Stellar as the cast’s performances are, the real star of Adeline’s Play is its writer. Steinkellner has written a Capraesque script worthy of comparison to the best of Kaufman and Hart.  Her writing captures the language of the era with its “swells” and “crackerjacks” as well as its innocence and optimism in the face of joblessness and homelessness.  Adeline’s Play is also a love letter to the theater, particularly to the tens of thousands of average everyday Americans who work dreary nine-to-fives and only come alive at night while rehearsing or performing their town’s latest community theater production.  Adeline describes her play thus: “People aren’t going to know whether to roll in the aisles laughing or bawl into their handkerchiefs!  All they’re going to know is that when the curtain goes down they’re going to have to stand up and cheer.” This is precisely how I felt as I watched Adeline’s Play, particularly its humdinger of a second act which had me laughing and crying in equal measure.

Scenic designer Nick Santiago has turned the built-in-1910 Powerhouse Theatre stage into precisely what we’d expect Flanagan’s tacky, cluttered Multi-Purpose Room to look like. Jenna Pletcher’s effective lighting design distinguishes between the action of the play (and the play-with-the-play), and the fourth-wall-breaking asides of its six narrators. Sound designer Corwin Evans has picked a great, era-establishing selection of 1930s tunes to link the show’s scenes, and Michelle Neumann’s costume choices seem straight out of a 30s Hollywood classic.
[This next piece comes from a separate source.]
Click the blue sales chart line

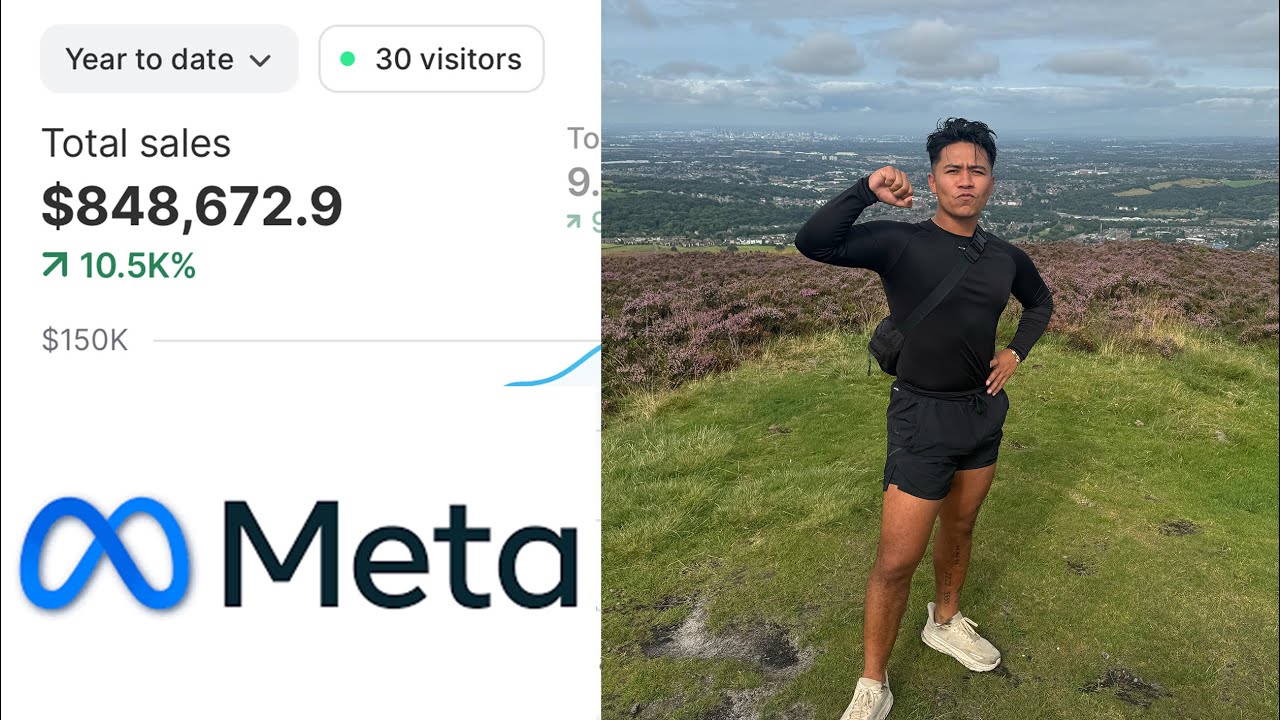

I feel I must apologize for this review coming so late in Adeline’s Play’s all-too-short 4–week run.  Only a handful of performances remain before it closes on September 5th, and I can only hope that anyone reading this will get on the phone or go online posthaste and reserve seats to catch this wonder of a play and production before it’s too late. 

Memo to regional theaters across the U.S.: Give Adeline’s Play a read—and the many future productions it deserves. If there is justice in the world of American theater, Adeline’s Play will live on (and delight audiences) long after its initial Santa Monica run is nothing but a cherished memory. 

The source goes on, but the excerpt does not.